PROVIDED MATERIAL
────────────────────

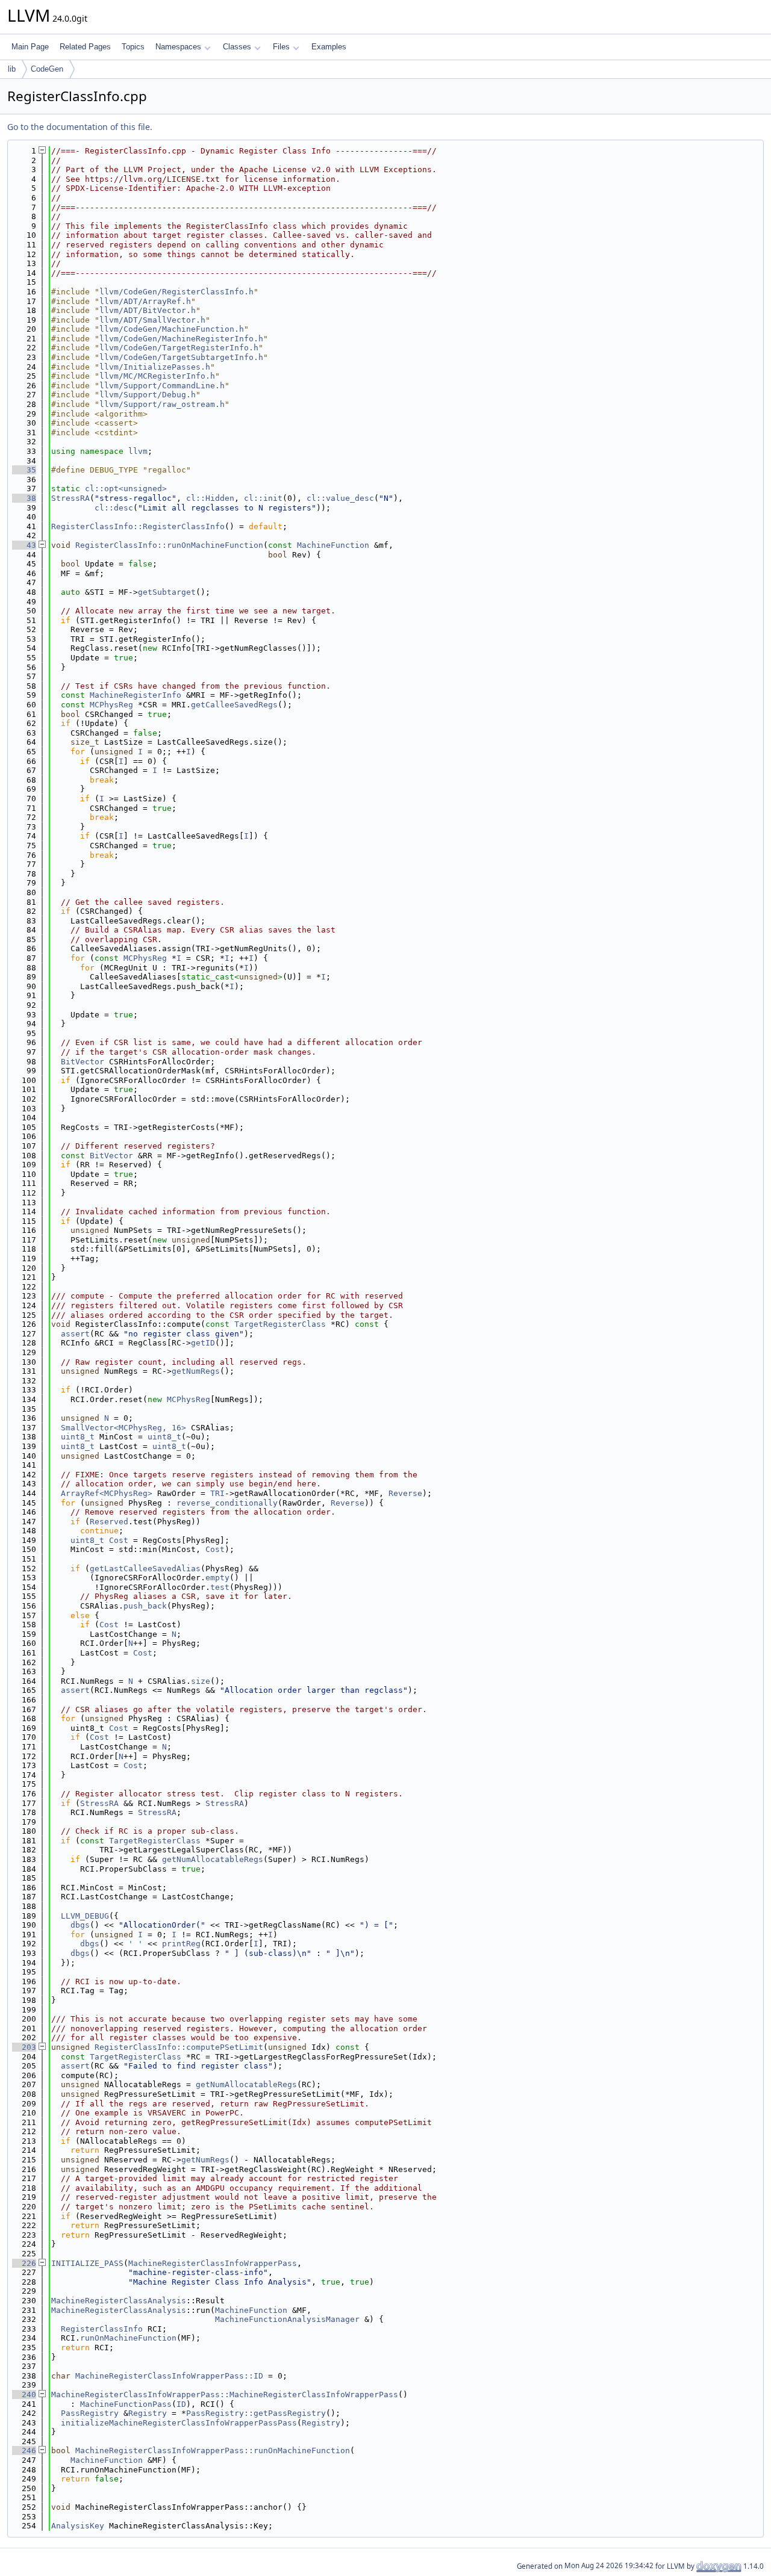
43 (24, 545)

────────────────────

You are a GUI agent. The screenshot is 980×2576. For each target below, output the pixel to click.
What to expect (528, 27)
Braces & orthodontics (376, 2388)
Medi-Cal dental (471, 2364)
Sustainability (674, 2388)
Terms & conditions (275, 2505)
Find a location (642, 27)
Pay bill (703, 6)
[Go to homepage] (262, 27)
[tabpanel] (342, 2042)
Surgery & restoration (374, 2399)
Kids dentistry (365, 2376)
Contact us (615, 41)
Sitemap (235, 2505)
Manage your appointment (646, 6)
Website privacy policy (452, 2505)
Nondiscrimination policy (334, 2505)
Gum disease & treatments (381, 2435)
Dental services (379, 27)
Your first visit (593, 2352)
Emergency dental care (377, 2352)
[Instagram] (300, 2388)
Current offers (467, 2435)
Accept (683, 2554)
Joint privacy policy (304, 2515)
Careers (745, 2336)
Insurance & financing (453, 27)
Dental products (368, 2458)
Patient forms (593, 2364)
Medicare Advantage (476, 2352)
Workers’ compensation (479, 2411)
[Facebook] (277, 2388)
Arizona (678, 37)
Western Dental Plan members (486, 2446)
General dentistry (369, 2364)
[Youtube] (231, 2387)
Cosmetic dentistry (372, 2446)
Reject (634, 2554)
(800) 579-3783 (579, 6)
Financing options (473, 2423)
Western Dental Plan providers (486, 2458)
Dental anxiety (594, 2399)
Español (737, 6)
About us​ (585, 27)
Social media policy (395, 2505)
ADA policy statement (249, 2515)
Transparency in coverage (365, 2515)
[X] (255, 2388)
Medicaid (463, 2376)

────────────────────

WHAT TO DO
Could you report all lines of the listing that hold "Plan"?

YOUR SOLUTION
Western Dental Plan members (486, 2446)
Western Dental Plan providers (486, 2458)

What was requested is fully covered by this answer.